Narcotraffico a Vibo, definitiva la pena per il boss Fiarè

La Cassazione chiude il processo Stammer

La Suprema Corte di Cassazione ha messo la parola fine sul processo di rito ordinario scaturito dall’inchiesta “Stammer” che, nel 2017, portò la Direzione distrettuale antimafia di Catanzaro a smantellare il cartello di narcotrafficanti di cocaina sull’asse Calabria-Sud America che faceva capo alle cosche vibonesi dei Pititto di Mileto, Fiarè di San Gregorio d’Ippona e Mancuso di Limbadi.
Gli ermellini del “Palazzaccio” nel dichiarare inammissibili i ricorsi delle difese, hanno così reso definitive le tre condanne che erano state inflitte il 27 febbraio 2023 dalla Corte d’appello di Catanzaro al termine del giudizio di secondo grado bis.

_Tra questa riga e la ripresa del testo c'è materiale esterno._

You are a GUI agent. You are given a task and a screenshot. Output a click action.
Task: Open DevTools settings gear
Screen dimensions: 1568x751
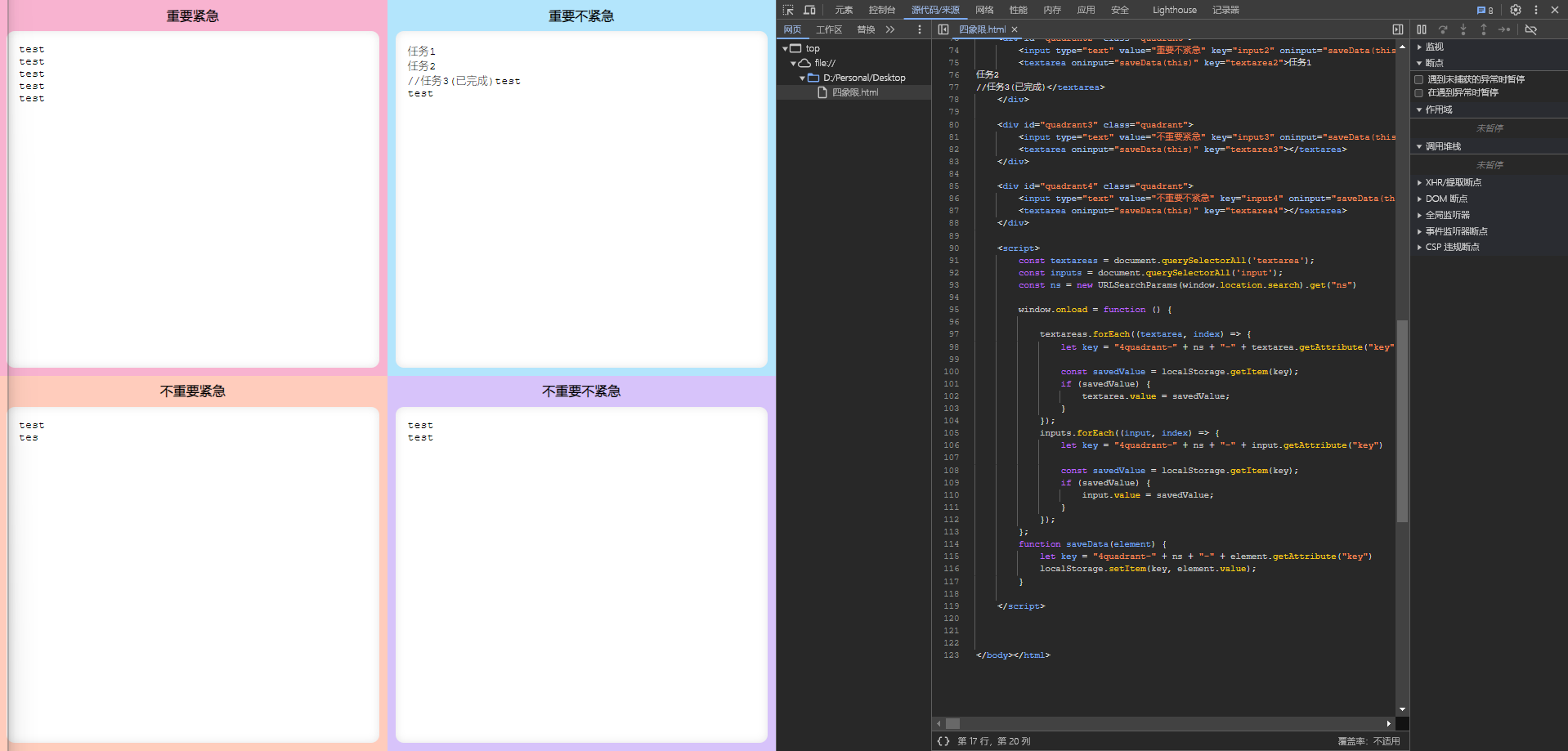pyautogui.click(x=1515, y=10)
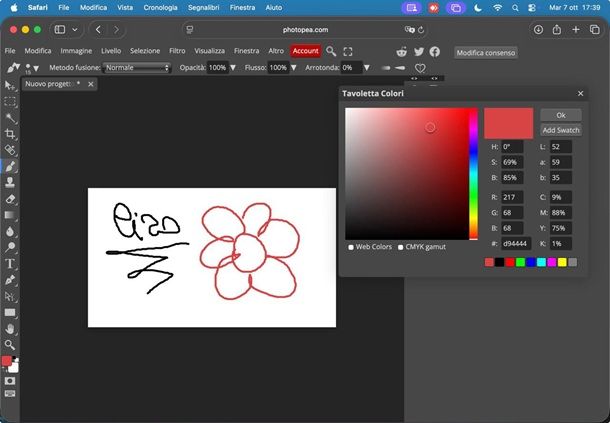610x423 pixels.
Task: Expand the Flusso value dropdown arrow
Action: coord(294,68)
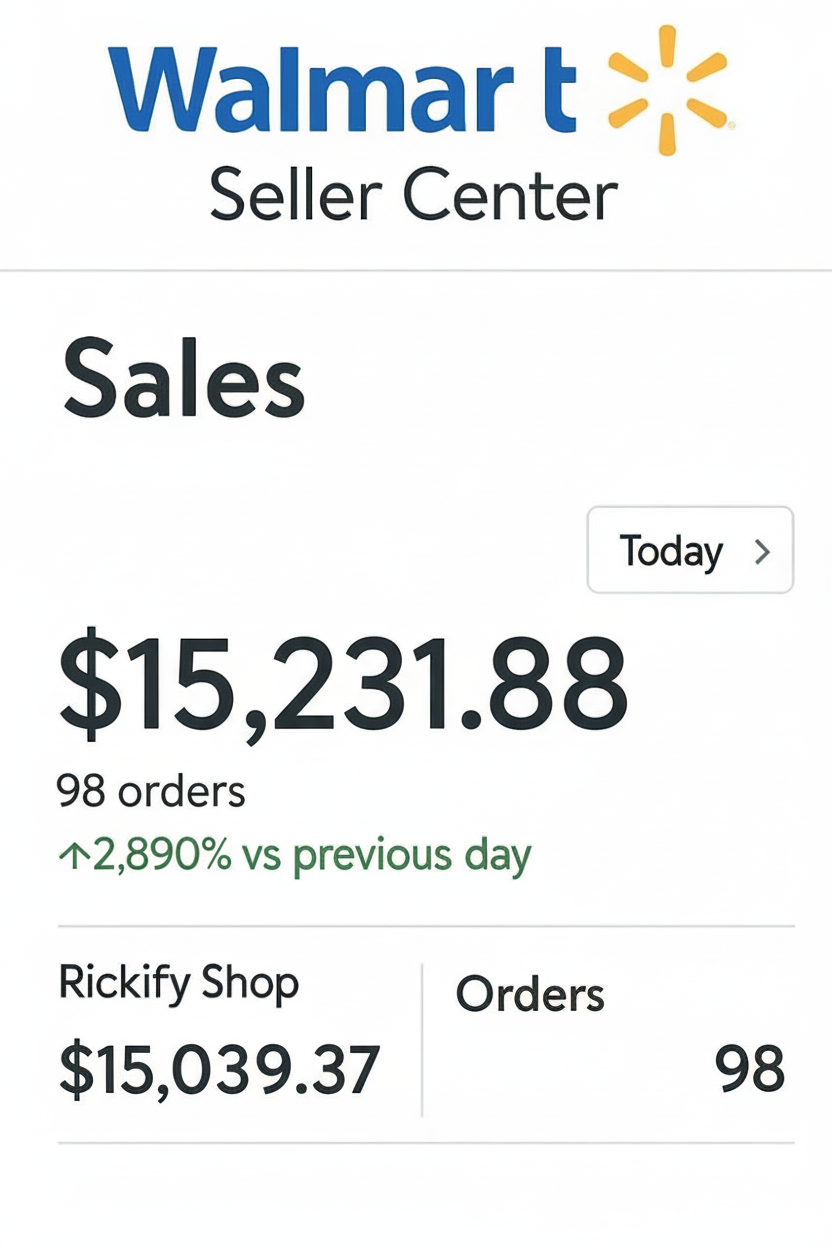
Task: Click the Walmart yellow spark logo
Action: click(x=665, y=90)
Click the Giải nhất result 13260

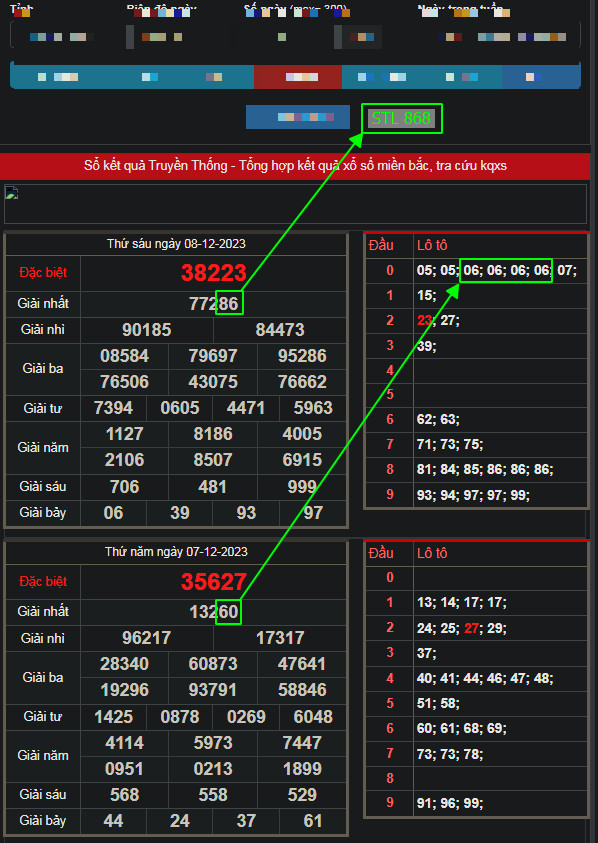click(213, 612)
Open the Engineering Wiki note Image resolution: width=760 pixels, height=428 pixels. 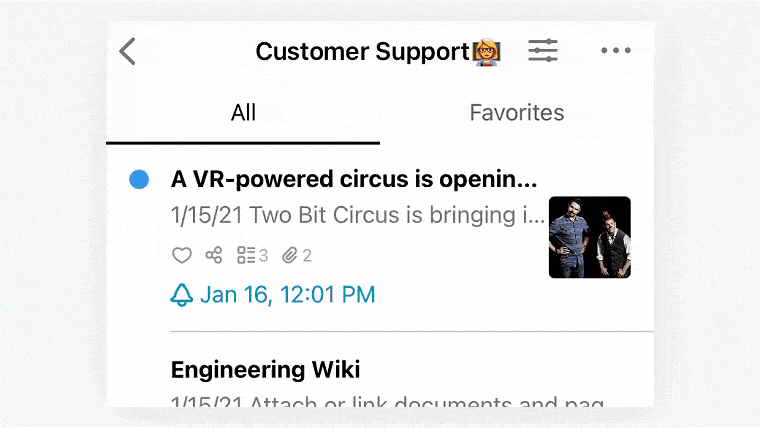point(266,370)
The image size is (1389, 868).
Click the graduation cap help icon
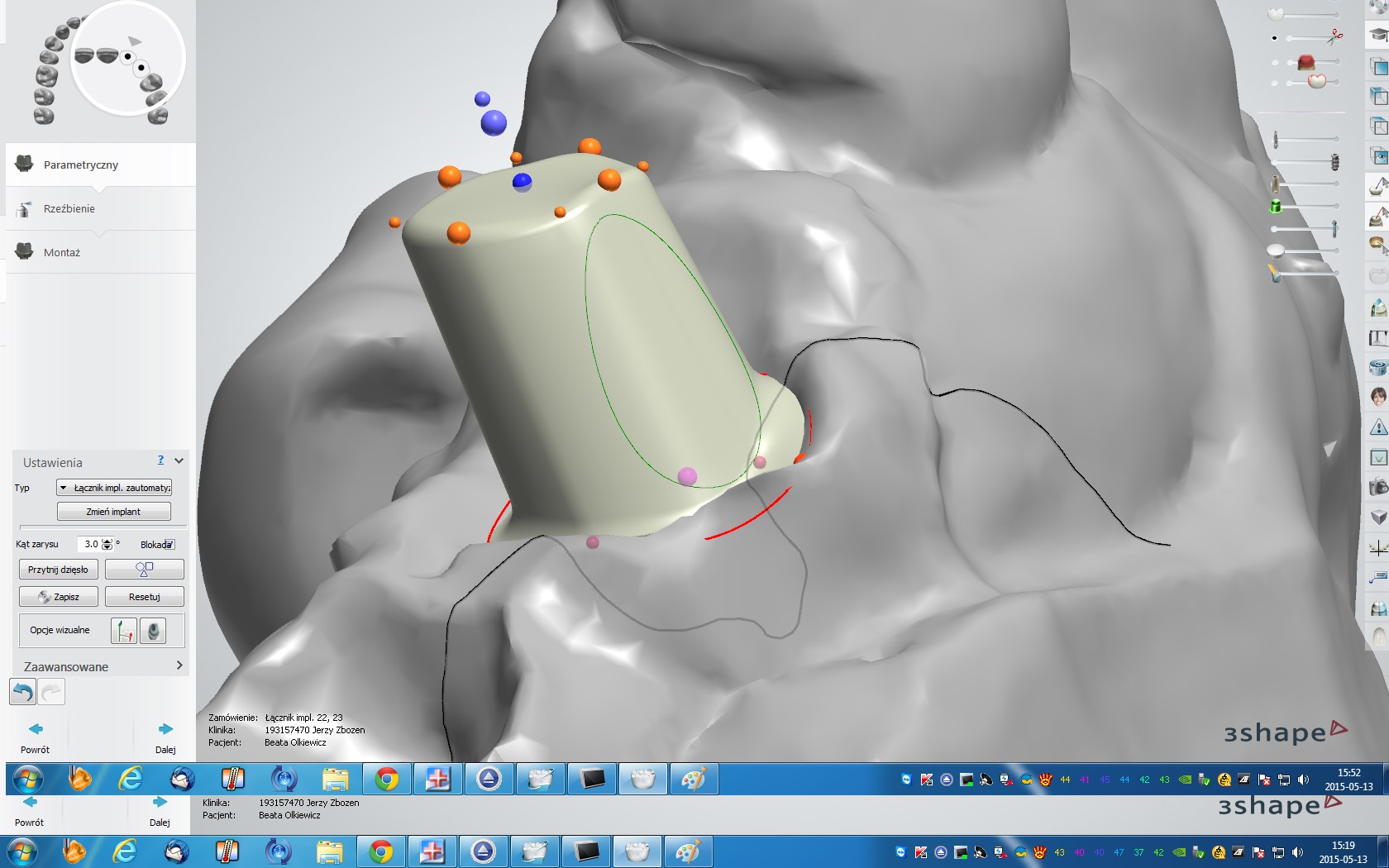[1378, 35]
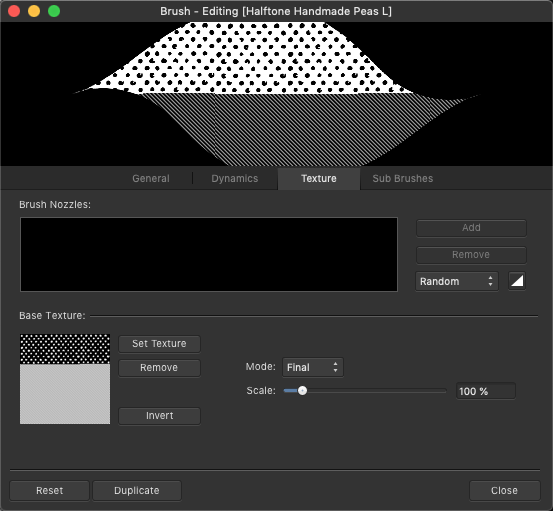This screenshot has height=511, width=553.
Task: Click the Remove nozzle button
Action: click(x=471, y=254)
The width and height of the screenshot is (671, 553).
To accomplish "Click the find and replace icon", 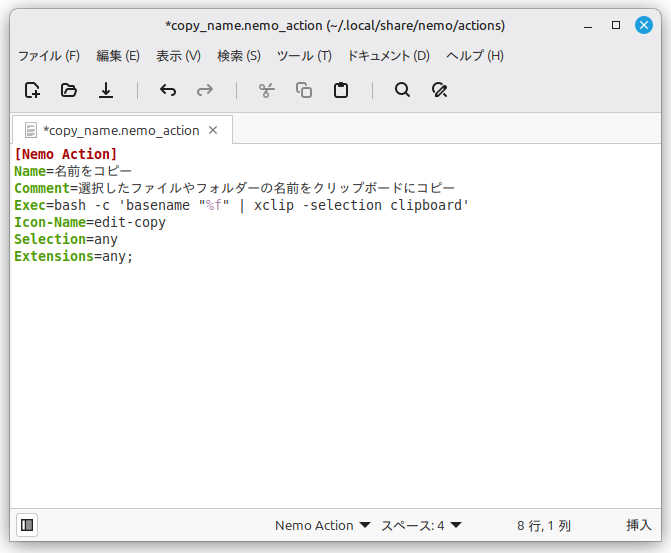I will tap(439, 90).
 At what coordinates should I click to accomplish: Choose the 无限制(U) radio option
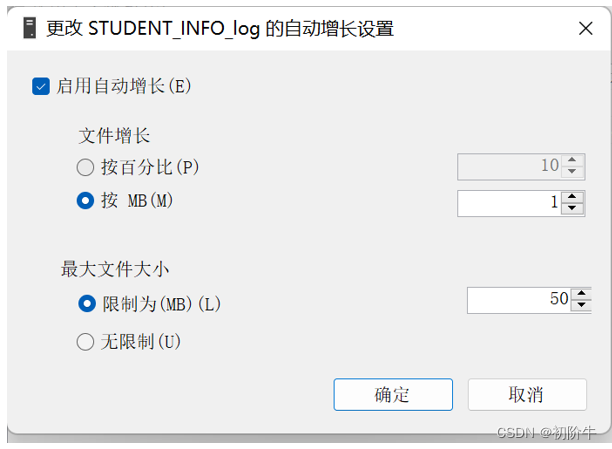point(85,342)
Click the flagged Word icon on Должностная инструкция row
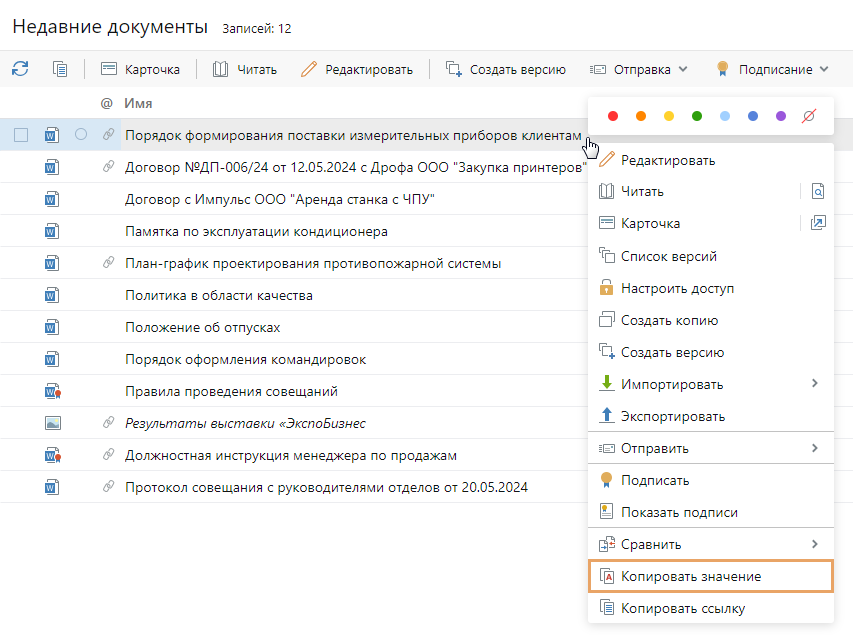 tap(51, 454)
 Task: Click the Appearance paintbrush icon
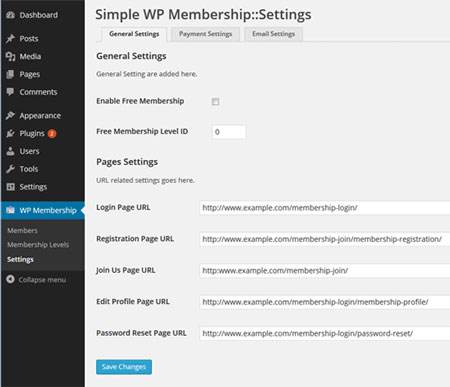tap(10, 115)
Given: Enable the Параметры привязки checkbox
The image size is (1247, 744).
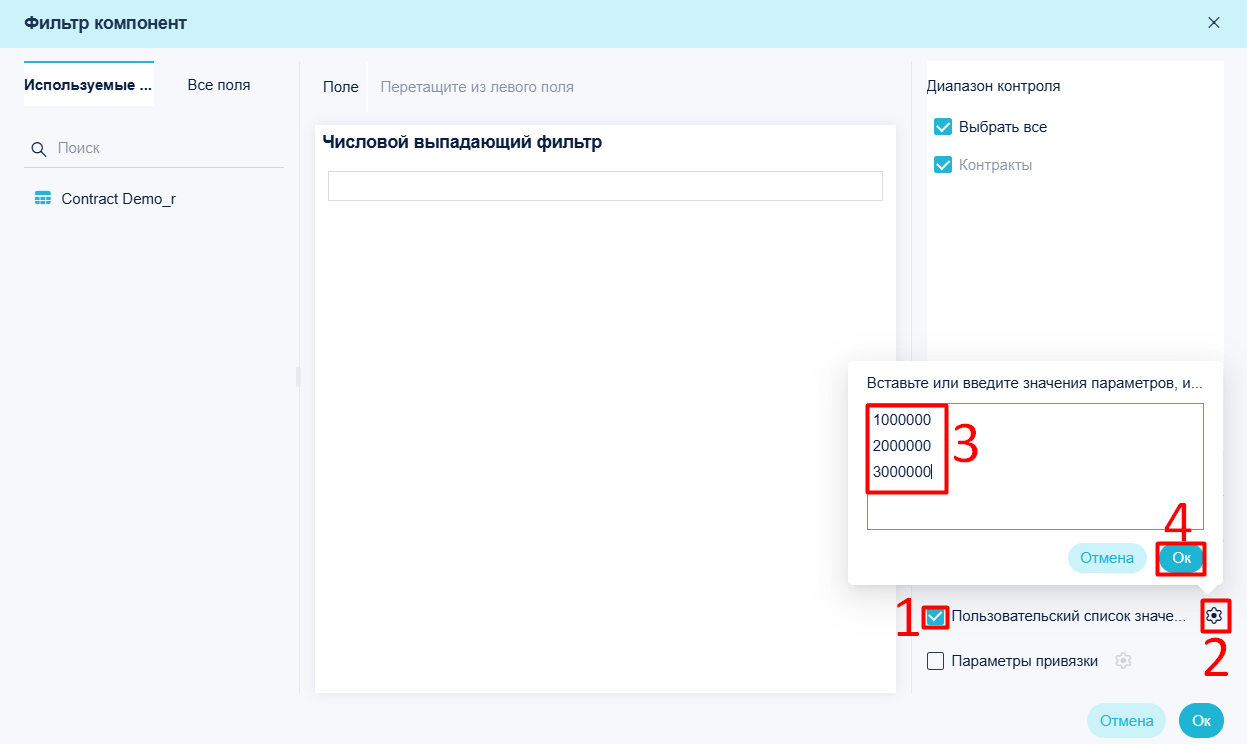Looking at the screenshot, I should [936, 661].
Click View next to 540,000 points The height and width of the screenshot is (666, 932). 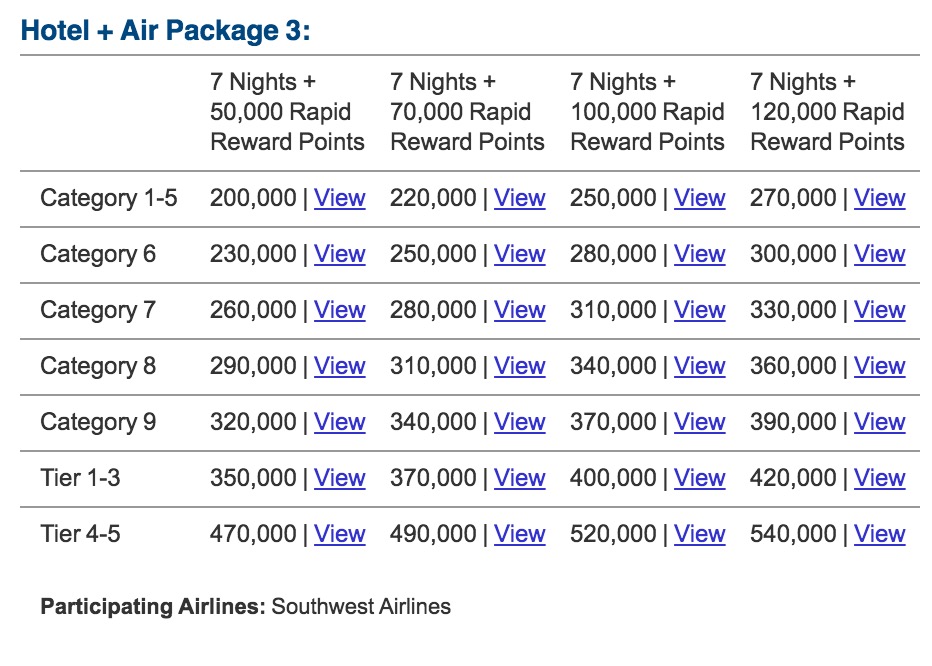(880, 534)
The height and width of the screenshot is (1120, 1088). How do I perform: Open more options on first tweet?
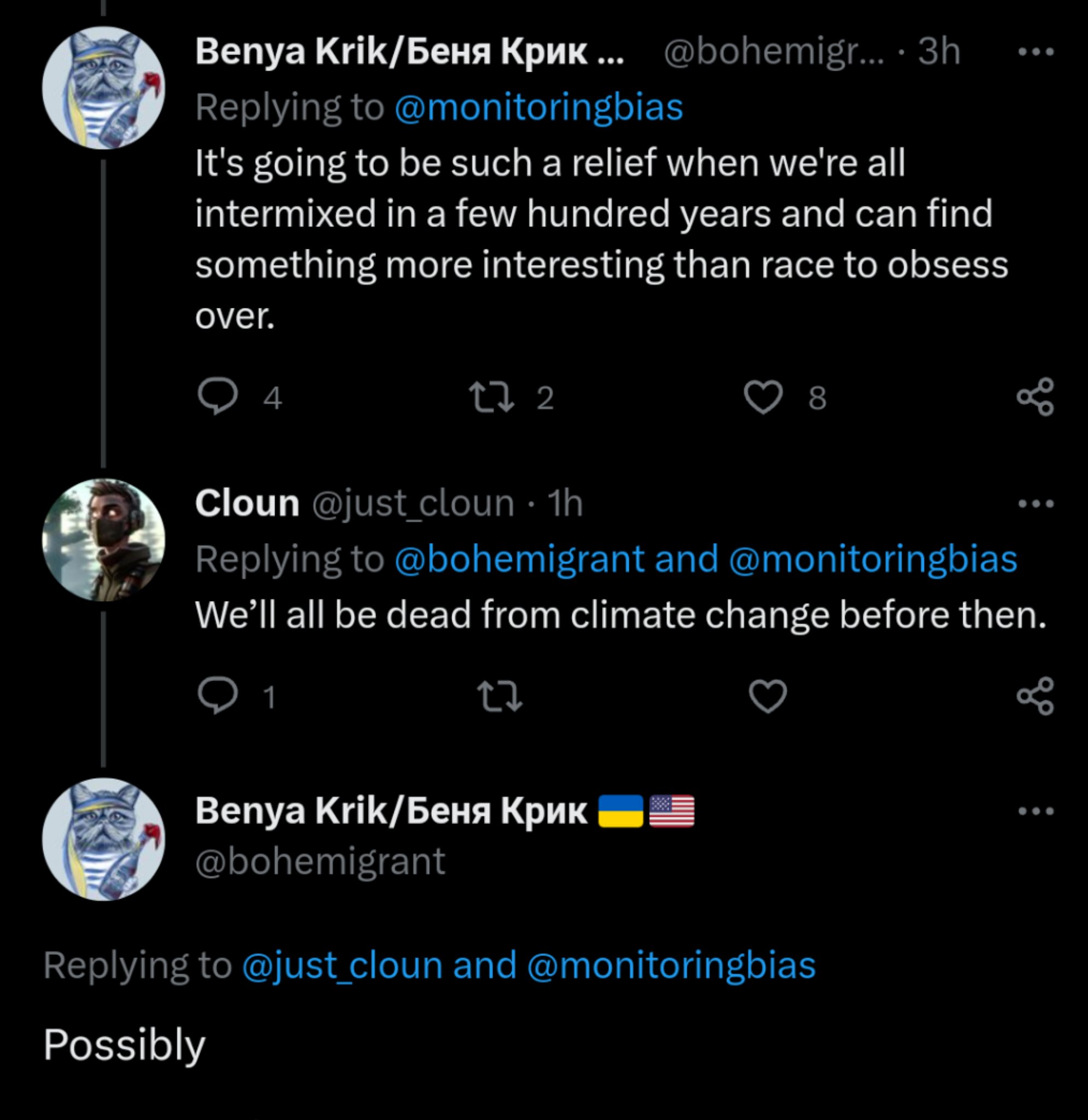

Alla sbarra nel procedimento che ha celebrato l’ultimo grado di giudizio era finito il presunto boss di San Gregorio Ippona, Filippo Fiarè, per il quale è diventata esecutiva e irrevocabile la condanna a 17 anni e 4 mesi di carcere; poi ci sono, Domenico Lentini di Oppido Mamertina che è stato condannato a 17 anni e 4 mesi di reclusione Salvatore Paladino di Rosarno al quale sono stati confermati 17 anni e 6 mesi.